# Try it
The entries follow. Print each one exactly.

[Stored records]

§

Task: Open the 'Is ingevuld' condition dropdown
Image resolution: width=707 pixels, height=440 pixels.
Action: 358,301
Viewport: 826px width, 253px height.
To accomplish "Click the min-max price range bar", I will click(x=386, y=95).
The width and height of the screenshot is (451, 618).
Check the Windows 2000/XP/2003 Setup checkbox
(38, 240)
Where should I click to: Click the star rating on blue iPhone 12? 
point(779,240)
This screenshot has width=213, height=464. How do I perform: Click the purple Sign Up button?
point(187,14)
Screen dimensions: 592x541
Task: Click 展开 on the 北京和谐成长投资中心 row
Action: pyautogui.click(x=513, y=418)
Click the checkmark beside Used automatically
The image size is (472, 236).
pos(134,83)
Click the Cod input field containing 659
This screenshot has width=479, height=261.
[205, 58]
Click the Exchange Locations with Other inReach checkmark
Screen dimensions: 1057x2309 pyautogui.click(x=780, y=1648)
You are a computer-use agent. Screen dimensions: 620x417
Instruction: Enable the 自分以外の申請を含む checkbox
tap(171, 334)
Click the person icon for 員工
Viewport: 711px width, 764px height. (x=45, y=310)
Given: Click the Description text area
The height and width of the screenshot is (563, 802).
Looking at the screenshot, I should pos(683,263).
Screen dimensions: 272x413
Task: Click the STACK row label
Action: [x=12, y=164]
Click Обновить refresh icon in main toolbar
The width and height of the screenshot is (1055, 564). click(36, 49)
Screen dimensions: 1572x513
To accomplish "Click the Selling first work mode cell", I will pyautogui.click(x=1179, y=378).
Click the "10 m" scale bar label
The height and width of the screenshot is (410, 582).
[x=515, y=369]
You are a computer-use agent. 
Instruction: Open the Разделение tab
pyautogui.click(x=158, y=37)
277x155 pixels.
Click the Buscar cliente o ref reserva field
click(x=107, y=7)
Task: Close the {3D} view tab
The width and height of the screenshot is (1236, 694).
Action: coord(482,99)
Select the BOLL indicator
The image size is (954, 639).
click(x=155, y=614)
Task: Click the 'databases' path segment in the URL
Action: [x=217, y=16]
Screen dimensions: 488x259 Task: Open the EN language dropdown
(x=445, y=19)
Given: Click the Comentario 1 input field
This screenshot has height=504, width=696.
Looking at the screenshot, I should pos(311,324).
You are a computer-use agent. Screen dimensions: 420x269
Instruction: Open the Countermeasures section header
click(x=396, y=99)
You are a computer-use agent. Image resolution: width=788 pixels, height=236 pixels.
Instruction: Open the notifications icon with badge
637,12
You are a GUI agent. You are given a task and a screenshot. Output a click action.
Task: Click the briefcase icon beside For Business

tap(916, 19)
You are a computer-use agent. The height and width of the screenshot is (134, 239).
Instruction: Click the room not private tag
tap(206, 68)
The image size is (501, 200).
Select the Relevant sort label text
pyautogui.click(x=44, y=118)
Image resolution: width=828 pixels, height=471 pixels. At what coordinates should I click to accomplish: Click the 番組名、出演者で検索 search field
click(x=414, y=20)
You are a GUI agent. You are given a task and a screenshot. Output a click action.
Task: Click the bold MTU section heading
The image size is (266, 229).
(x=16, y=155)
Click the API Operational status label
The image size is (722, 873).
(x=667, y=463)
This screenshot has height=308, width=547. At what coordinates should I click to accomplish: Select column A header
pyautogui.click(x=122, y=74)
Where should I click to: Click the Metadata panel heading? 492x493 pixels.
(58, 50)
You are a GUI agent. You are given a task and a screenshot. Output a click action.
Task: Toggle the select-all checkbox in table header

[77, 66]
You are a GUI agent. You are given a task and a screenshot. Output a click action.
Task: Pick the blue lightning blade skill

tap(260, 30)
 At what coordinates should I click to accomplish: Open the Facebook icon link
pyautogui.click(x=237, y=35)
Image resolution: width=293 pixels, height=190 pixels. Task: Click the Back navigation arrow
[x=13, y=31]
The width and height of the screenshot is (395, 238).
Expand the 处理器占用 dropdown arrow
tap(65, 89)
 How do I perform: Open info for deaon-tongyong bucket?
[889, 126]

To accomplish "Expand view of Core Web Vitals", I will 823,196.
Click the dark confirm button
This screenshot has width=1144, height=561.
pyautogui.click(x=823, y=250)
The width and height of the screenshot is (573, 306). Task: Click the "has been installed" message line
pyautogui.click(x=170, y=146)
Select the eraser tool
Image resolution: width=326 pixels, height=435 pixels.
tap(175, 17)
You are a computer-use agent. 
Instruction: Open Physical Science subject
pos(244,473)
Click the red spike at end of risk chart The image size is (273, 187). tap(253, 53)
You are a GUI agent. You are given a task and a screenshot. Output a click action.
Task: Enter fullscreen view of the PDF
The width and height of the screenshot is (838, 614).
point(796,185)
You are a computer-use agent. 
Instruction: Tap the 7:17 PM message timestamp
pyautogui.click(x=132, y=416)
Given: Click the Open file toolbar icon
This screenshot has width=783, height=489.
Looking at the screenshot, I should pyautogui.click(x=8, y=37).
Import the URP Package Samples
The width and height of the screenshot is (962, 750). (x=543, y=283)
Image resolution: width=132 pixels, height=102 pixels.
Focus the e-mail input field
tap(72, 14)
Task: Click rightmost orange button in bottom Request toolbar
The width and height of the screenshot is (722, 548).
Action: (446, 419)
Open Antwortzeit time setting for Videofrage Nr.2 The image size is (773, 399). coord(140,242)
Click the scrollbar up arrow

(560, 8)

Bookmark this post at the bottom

§

# Answer to the exercise
Task: Open the 'Is ingevuld' condition dropdown
Image resolution: width=707 pixels, height=440 pixels.
Action: 358,301
Viewport: 826px width, 253px height.
To accomplish "Click the min-max price range bar", I will click(x=386, y=95).
The width and height of the screenshot is (451, 618).
Check the Windows 2000/XP/2003 Setup checkbox
(38, 240)
Where should I click to: Click the star rating on blue iPhone 12? 
point(779,240)
This screenshot has width=213, height=464. How do I perform: Click the purple Sign Up button?
point(187,14)
Screen dimensions: 592x541
Task: Click 展开 on the 北京和谐成长投资中心 row
Action: pyautogui.click(x=513, y=418)
Click the checkmark beside Used automatically
The image size is (472, 236).
pos(134,83)
Click the Cod input field containing 659
This screenshot has width=479, height=261.
[205, 58]
Click the Exchange Locations with Other inReach checkmark
Screen dimensions: 1057x2309 pyautogui.click(x=780, y=1648)
You are a computer-use agent. Screen dimensions: 620x417
Instruction: Enable the 自分以外の申請を含む checkbox
tap(171, 334)
Click the person icon for 員工
Viewport: 711px width, 764px height. (x=45, y=310)
Given: Click the Description text area
The height and width of the screenshot is (563, 802).
Looking at the screenshot, I should pos(683,263).
Screen dimensions: 272x413
Task: Click the STACK row label
Action: [x=12, y=164]
Click Обновить refresh icon in main toolbar
The width and height of the screenshot is (1055, 564). click(36, 49)
Screen dimensions: 1572x513
To accomplish "Click the Selling first work mode cell", I will pyautogui.click(x=1179, y=378).
Click the "10 m" scale bar label
The height and width of the screenshot is (410, 582).
[x=515, y=369]
You are a computer-use agent. 
Instruction: Open the Разделение tab
pyautogui.click(x=158, y=37)
277x155 pixels.
Click the Buscar cliente o ref reserva field
click(x=107, y=7)
Task: Close the {3D} view tab
The width and height of the screenshot is (1236, 694).
Action: coord(482,99)
Select the BOLL indicator
The image size is (954, 639).
click(x=155, y=614)
Task: Click the 'databases' path segment in the URL
Action: [x=217, y=16]
Screen dimensions: 488x259 Task: Open the EN language dropdown
(x=445, y=19)
Given: Click the Comentario 1 input field
This screenshot has height=504, width=696.
Looking at the screenshot, I should pos(311,324).
You are a computer-use agent. Screen dimensions: 420x269
Instruction: Open the Countermeasures section header
click(x=396, y=99)
You are a computer-use agent. Image resolution: width=788 pixels, height=236 pixels.
Instruction: Open the notifications icon with badge
637,12
You are a GUI agent. You are given a task and a screenshot. Output a click action.
Task: Click the briefcase icon beside For Business

tap(916, 19)
You are a computer-use agent. The height and width of the screenshot is (134, 239).
Instruction: Click the room not private tag
tap(206, 68)
The image size is (501, 200).
Select the Relevant sort label text
pyautogui.click(x=44, y=118)
Image resolution: width=828 pixels, height=471 pixels. At what coordinates should I click to accomplish: Click the 番組名、出演者で検索 search field
click(x=414, y=20)
You are a GUI agent. You are given a task and a screenshot. Output a click action.
Task: Click the bold MTU section heading
The image size is (266, 229).
(x=16, y=155)
Click the API Operational status label
The image size is (722, 873).
(x=667, y=463)
This screenshot has height=308, width=547. At what coordinates should I click to accomplish: Select column A header
pyautogui.click(x=122, y=74)
Where should I click to: Click the Metadata panel heading? 492x493 pixels.
(58, 50)
You are a GUI agent. You are given a task and a screenshot. Output a click action.
Task: Toggle the select-all checkbox in table header

[77, 66]
You are a GUI agent. You are given a task and a screenshot. Output a click action.
Task: Pick the blue lightning blade skill

tap(260, 30)
 At what coordinates should I click to accomplish: Open the Facebook icon link
pyautogui.click(x=237, y=35)
Image resolution: width=293 pixels, height=190 pixels. Task: Click the Back navigation arrow
[x=13, y=31]
The width and height of the screenshot is (395, 238).
Expand the 处理器占用 dropdown arrow
tap(65, 89)
 How do I perform: Open info for deaon-tongyong bucket?
[889, 126]

To accomplish "Expand view of Core Web Vitals", I will 823,196.
Click the dark confirm button
This screenshot has width=1144, height=561.
pyautogui.click(x=823, y=250)
The width and height of the screenshot is (573, 306). Task: Click the "has been installed" message line
pyautogui.click(x=170, y=146)
Select the eraser tool
Image resolution: width=326 pixels, height=435 pixels.
tap(175, 17)
You are a computer-use agent. 
Instruction: Open Physical Science subject
pos(244,473)
Click the red spike at end of risk chart The image size is (273, 187). tap(253, 53)
You are a GUI agent. You are given a task and a screenshot. Output a click action.
Task: Enter fullscreen view of the PDF
The width and height of the screenshot is (838, 614).
point(796,185)
You are a computer-use agent. 
Instruction: Tap the 7:17 PM message timestamp
pyautogui.click(x=132, y=416)
Given: Click the Open file toolbar icon
This screenshot has width=783, height=489.
Looking at the screenshot, I should pyautogui.click(x=8, y=37).
Import the URP Package Samples
The width and height of the screenshot is (962, 750). (x=543, y=283)
Image resolution: width=132 pixels, height=102 pixels.
Focus the e-mail input field
tap(72, 14)
Task: Click rightmost orange button in bottom Request toolbar
The width and height of the screenshot is (722, 548).
Action: (446, 419)
Open Antwortzeit time setting for Videofrage Nr.2 The image size is (773, 399). coord(140,242)
Click the scrollbar up arrow

(560, 8)

Bookmark this post at the bottom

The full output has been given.